Happy November!‏ 11-10-2014

Hello!
Sorry for the silence for a few weeks, it has been a little crazy over here. I am now in the Meadowview ward in Temecula California. I split the ward with elders and I love it! I have found so many connections already to people and places from home or Del Mar.
We had a total whitewash in the ward which means that we had 4 brand new missionaries come in together. Because of this we had a lot of ground work to do in order to even understand the area and move the work forward. We are teaching quite a few part member families and that is awesome! We are also teaching a few people that we found through our own efforts and through members. It has been slow these last couple of weeks as we have been working to build trust and get to know people. Hopefully now that we are settled things will get more stable.
Our ward mission leader is also brand new but awesome! He has a super cute little family and always starts our meetings off with marriage counseling- we always just sit there and look at each other and nod our heads. Really it doesn't hit home for us right now but I’m sure he intends to save all our future marriages so that is nice.
One big thing that I have been learning is about my own personal need to be 100 percent committed to God and being all that I can be. I was reading the conference talks again and Elder Robbins points out to us this fact when he told us to check and be sure that we are facing God. He said that when we justify our actions or lower our standards to a level of inappropriate behavior deemed fine by the world, we are in a state of apostasy. We must all remember in our lives that we face God and not the world. We care more about pleasing God then being friends with other people. This can be so difficult because we are asked to give up everything, including relationships in some cases, in order to face the right way. I have learned through many different companions and areas that I must always be my best self even if others mock or don’t care to follow. If I do all that I can, I can feel satisfied with my efforts. Elder Teh of the seventy said, “Our priorities, tendencies, inclinations, desires, appetites and passions will have a direct bearing on our next estate.” We must live down here what we want to live up there. We must choose to be lonely in order to be closer to God. Elder Robbins also said, “Jesus Christ was the most fearless person to ever live.” As we become like Christ and follow Him our fear naturally will dissipate and leave us with the ability to move forward in faith. I know this is true and I know that becoming fearless is so crucial and important in this life. Whatever it is that holds you back, scares you, paralyzes you, or stops you from becoming your best-GET RID of it now. Get on your knees and tell God that you don’t want to fear anymore. Tell Him that you know which way you face and that you are now willing to do whatever it takes to truly face that way. Align your appetites, passions, inclinations and very thoughts to God’s will and you will find yourself becoming freed from any fear. You will find yourself becoming like Christ.
There is a quote that I love by President Kimball. It says: “each of us has more opportunities to do good and to be good then we ever use.” How true that is. Anne Marrow Lindbergh said: “My life cannot implement in action the demands of all the people to whom my heart responds.” I feel this way every single day of my life. I fell the tugging of my heart wanting to fix and heal and give to so many people. We must learn to understand our sphere of influence and then do all that is in our power to be good and do good within that sphere. Then we can truly respond to the most people and touch the most human hearts.
I was contacting a man from India this week and he shared with me a beautiful thought.  He said: “if you don’t see God in all things then you don’t see God at all.” That is truth.
By next week I might have a new companion or area so stay tuned. For now I am very happy with being here and working hard. Love you all!
Sister Huber 

Hi! 11-3-2014







More Pictures! 10-27-2014



Just some Pictures! 10-20-2014



NEW AREA!!!!!‏ 10-14-14

I am officially not a beach bum anymore. I am now in the Meadowview ward in Temecula. I was doubled in with a sister who actually came out with me:) We came in with no investigators, no map, no ward list, no area book, no nothing. That was quite the adventure. We also took an elders apartment that was not sanitary enough for zoo animals to be living in it. Hard work and hot sun was our week in a nutshell. But God is a God of miracles and we saw many. 
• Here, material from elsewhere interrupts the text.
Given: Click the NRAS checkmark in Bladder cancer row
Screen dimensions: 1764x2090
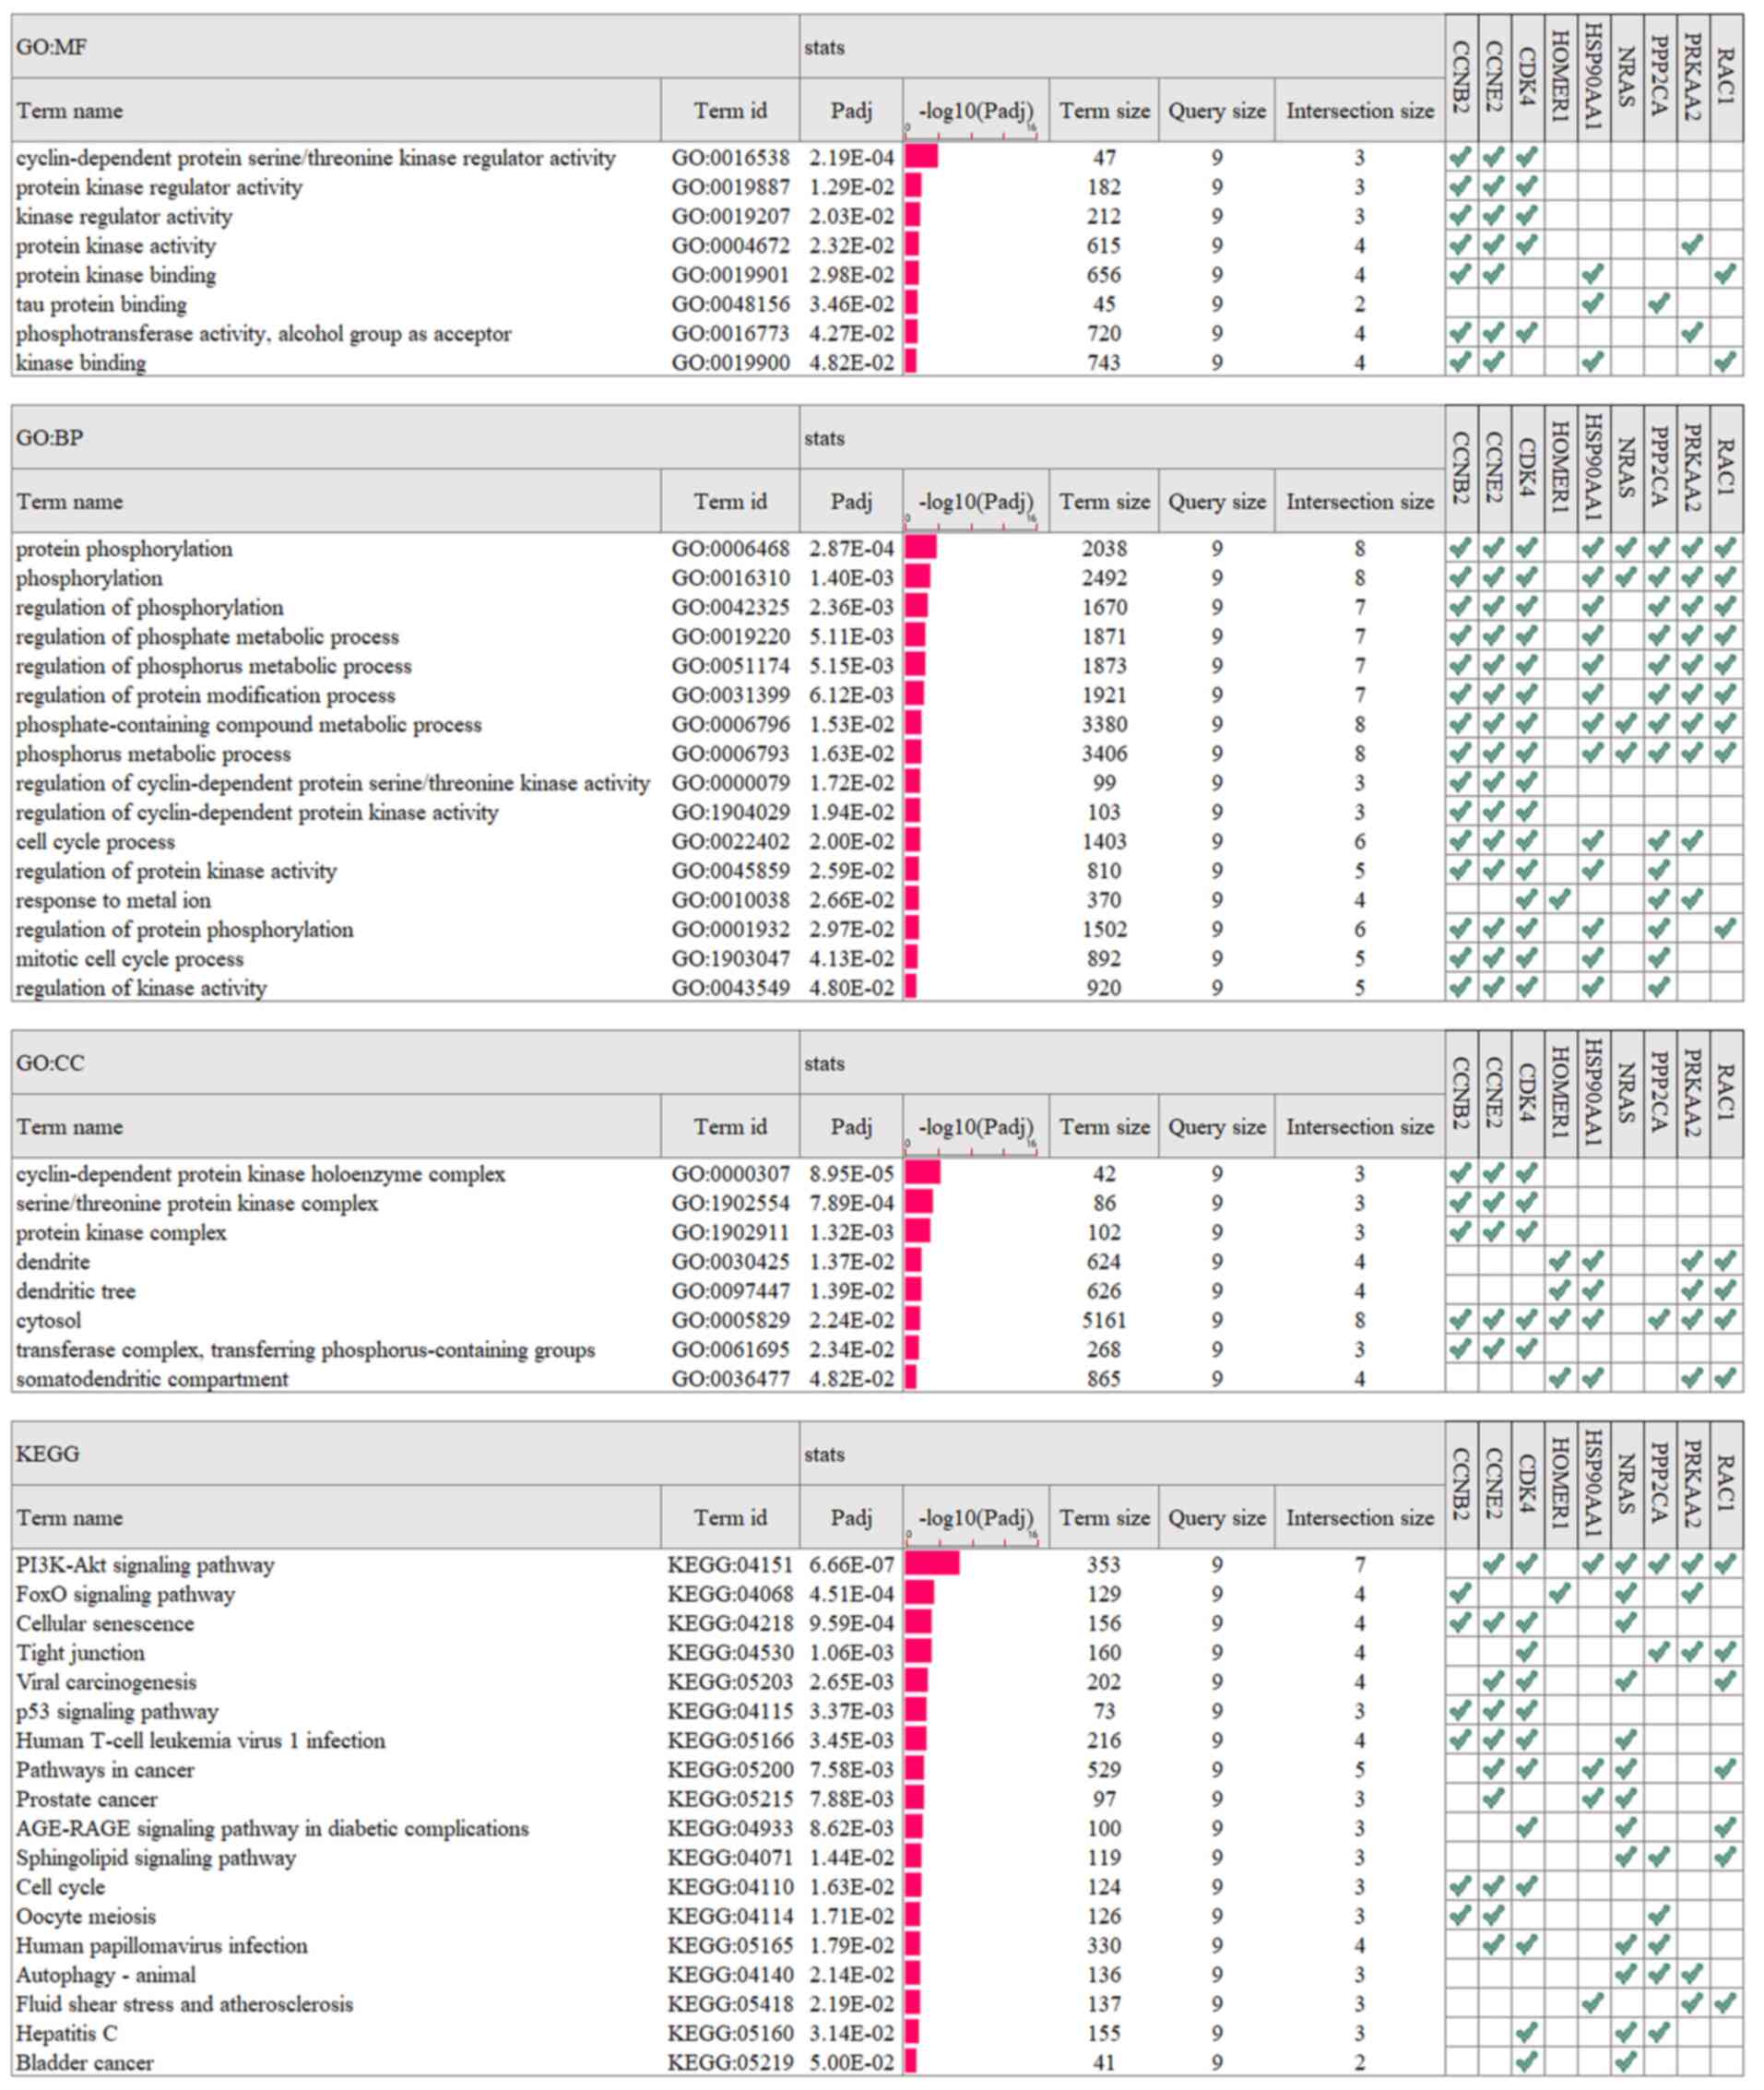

Lucas was baptized:) It was awesome!!! His family and friends all came. I got to drive down and be with him and I actually gave the talk. It was a really good day. 

I prayed and prayed when transfers were coming up and I felt strongly that I needed to leave YSA now if I was going to fulfill my dream of teaching a family. This week we found, and picked up a family of 5. I know I was sent here to them. I am living every missionaries dream right now because the entire family is taking the lessons and they are wonderful. Please pray for them.

I was feeling very overwhelmed with all my responsibility and new area. I prayed to know that this was the right area for me and that everything was happening for a reason. Every single person that I met this first week has been so very familiar to me.   It is literally like I have meet each and every one of them before. I know these people. I know that this is an answer to my prayers and that God is showing me that I belong. I can't even explain what it feels like. I have a wonderful new ward and such good people to work with. 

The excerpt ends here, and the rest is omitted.